The Migration Roadmap
- Now – Pre-Flock: Proactive migrations. Please note that the Infrastructure team reserves the right to automatically archive repositories that have seen no activity for 6 months.
- Flock 2026: The final cutover.
- Post-Flock: pagure.io becomes a static, read-only historical archive.
Other Related Work
The Fedora Council currently has a draft usage policy under consideration, aimed at filling in the details of usage of the new forge instances inside the Fedora Project. Please watch for an additional article here on the Fedora Community Blog that starts the formal feedback process ahead of a Council vote on the policy.
Need help? For technical issues, please open a ticket on the Fedora Infrastructure Tracker or ask in the #fedora-admin Matrix channel.
Technical FAQ
How do authentication and team management work?
Authentication is fully integrated with the Fedora Account System (FAS) via OIDC. Team membership is directly mapped to FAS groups; if you are in a group, your permissions will automatically map to the corresponding Organization/Team on the Forge.
What happens to my API tokens and automation scripts?
Pagure API tokens will not migrate. You must generate new tokens within your account or organization settings on the new Forge and update your scripts to point to the Forgejo API.

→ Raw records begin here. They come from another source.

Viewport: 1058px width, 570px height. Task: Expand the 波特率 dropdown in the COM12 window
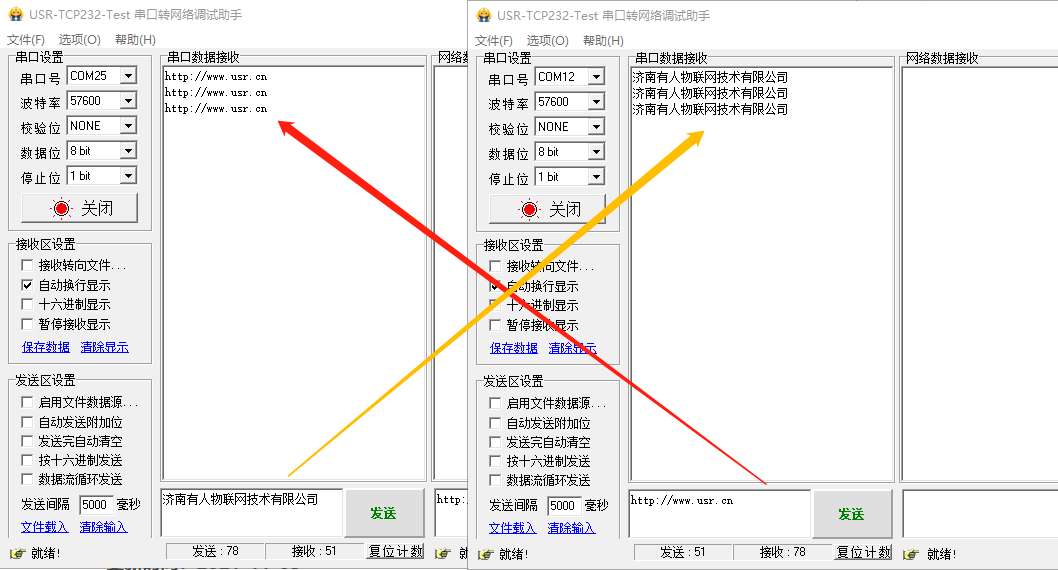[595, 102]
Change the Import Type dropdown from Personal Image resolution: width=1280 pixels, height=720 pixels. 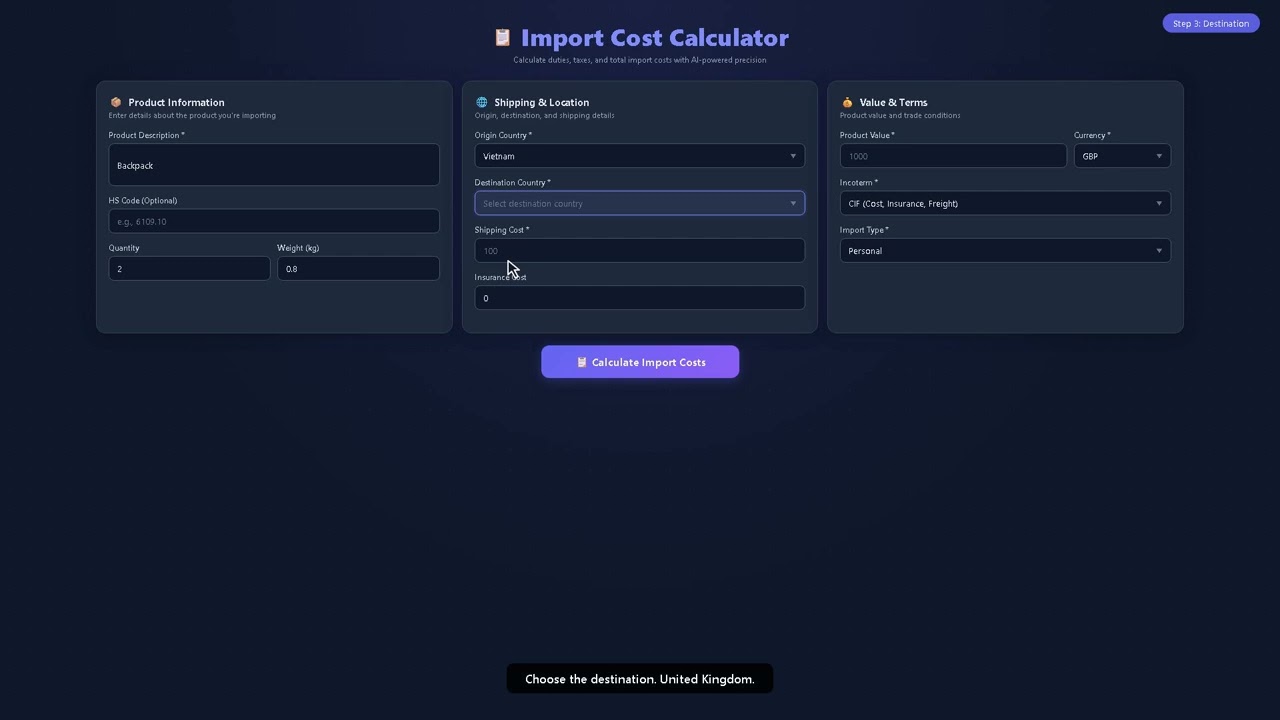point(1005,251)
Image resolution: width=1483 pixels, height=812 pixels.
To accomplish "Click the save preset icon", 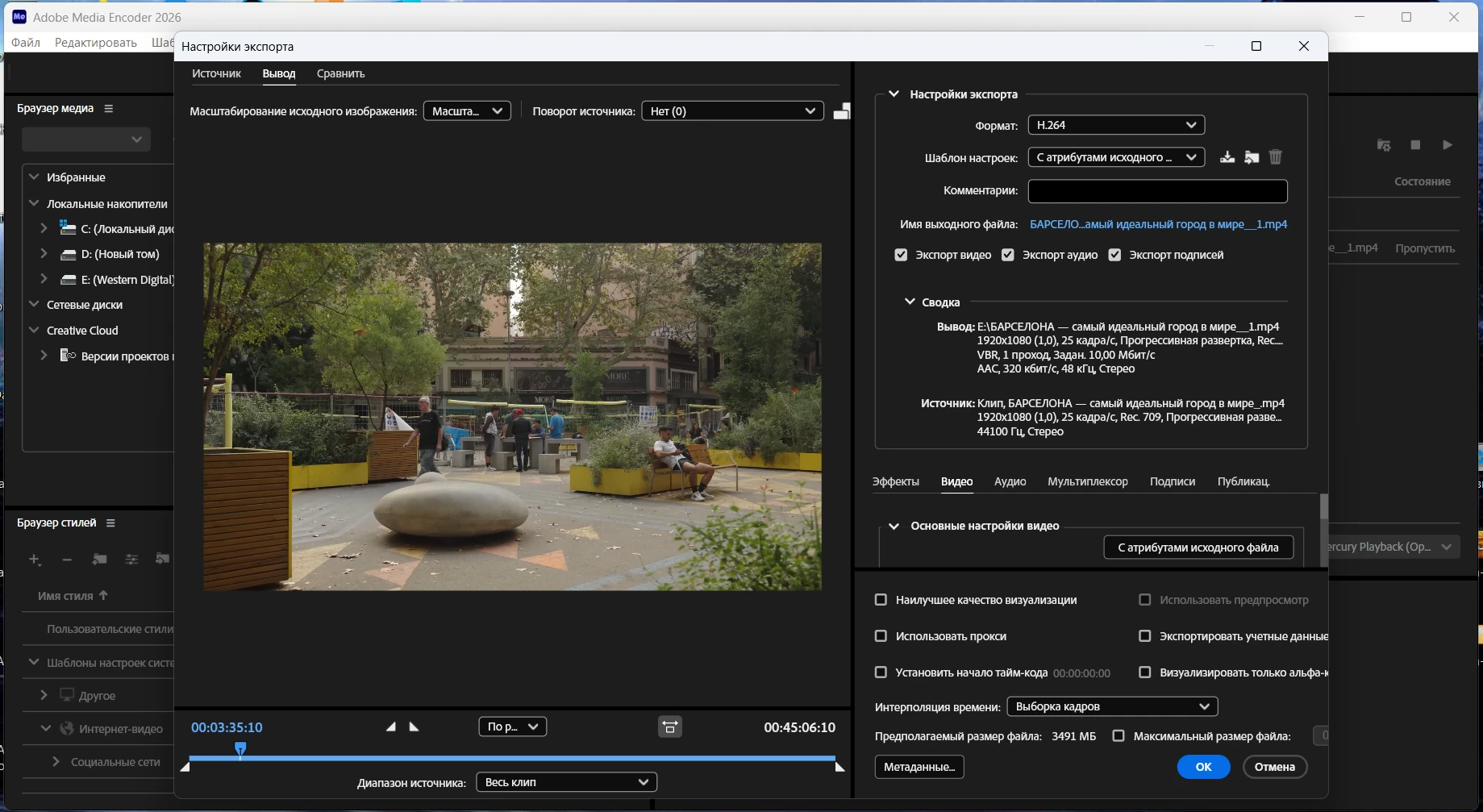I will click(1227, 157).
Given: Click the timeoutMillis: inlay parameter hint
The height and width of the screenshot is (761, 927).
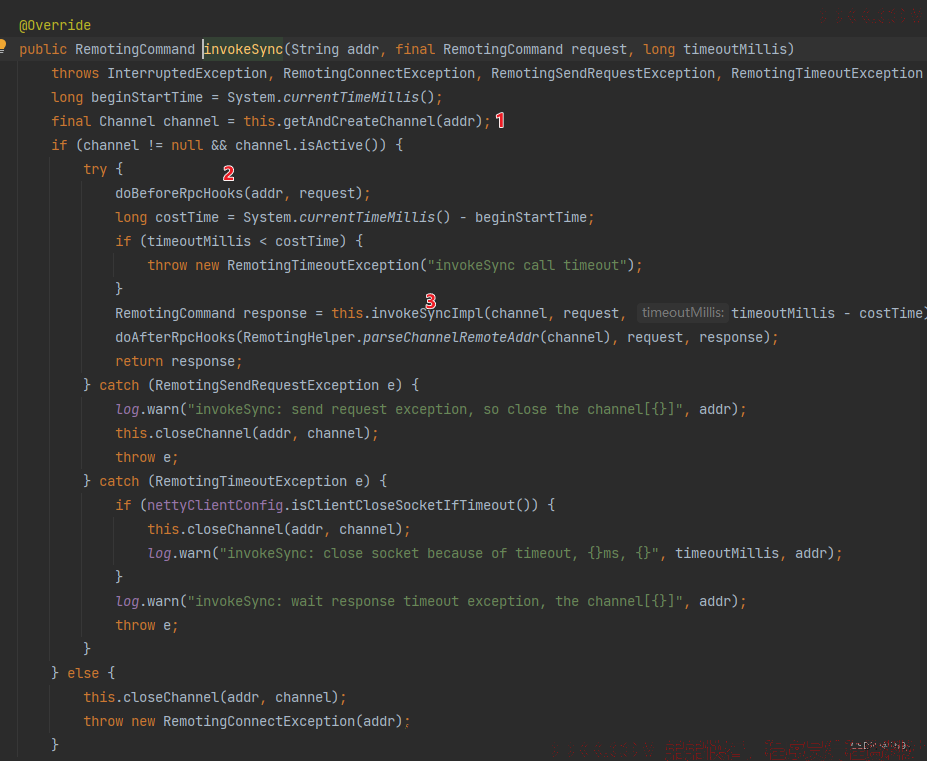Looking at the screenshot, I should pyautogui.click(x=683, y=313).
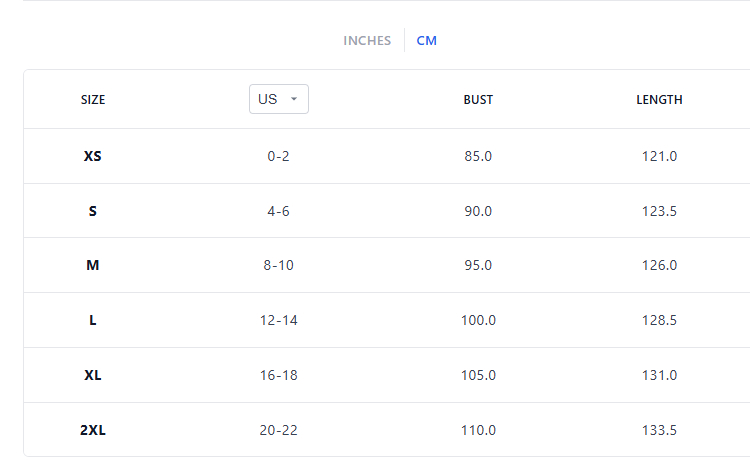Click the 123.5 length measurement

pyautogui.click(x=659, y=211)
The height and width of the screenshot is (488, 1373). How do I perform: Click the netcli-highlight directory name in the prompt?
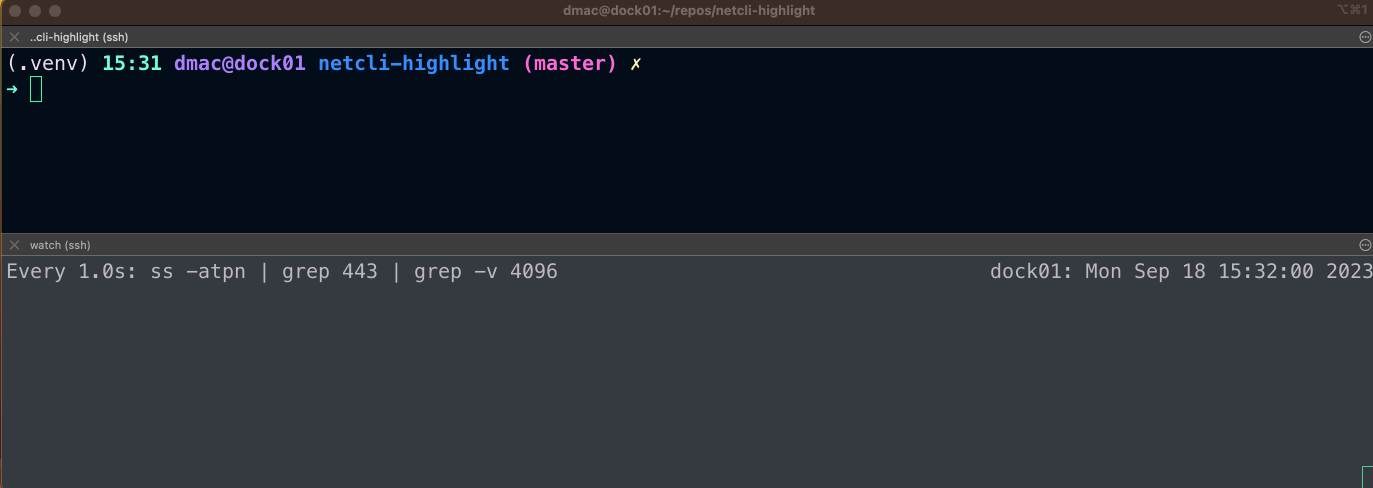(x=414, y=64)
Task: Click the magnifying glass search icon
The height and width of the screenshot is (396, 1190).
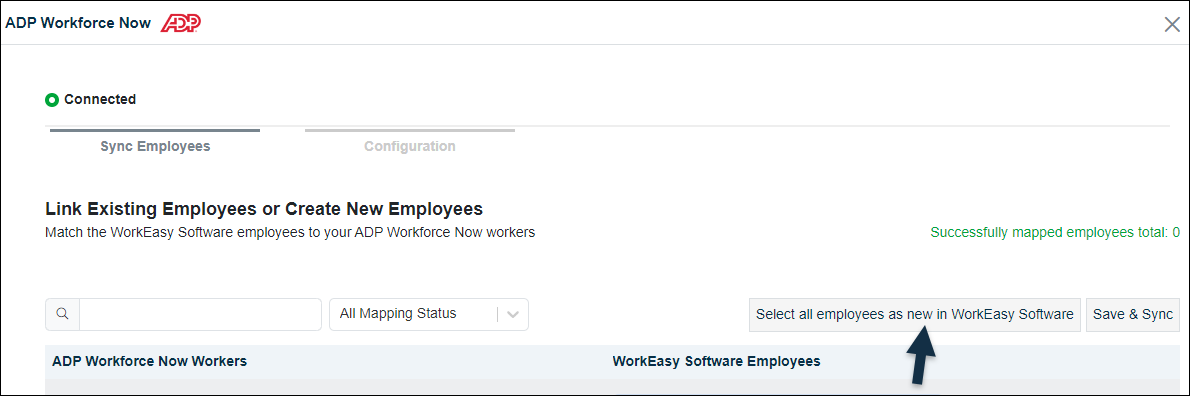Action: point(63,314)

Will my local git remote URLs break?
Yes. Once your repository is migrated, pushes to Pagure.io will be rejected. Update your remotes to the new instance:
git remote set-url origin https://forge.fedoraproject.org/<organization>/<your-project>.git
Are Issues and PRs migrating with full fidelity?
Yes. As outlined in the documentation, our tools port Pull Requests, Issues, and Issue Dependencies/Assignments. Pagure-specific tags will be mapped to Forgejo Labels.
Where do I go if my project’s migration fails?
The CLE team is monitoring the #fedora-forge Matrix channel. Reach out there for help with permission desyncs, missing refs, or pipeline breakages.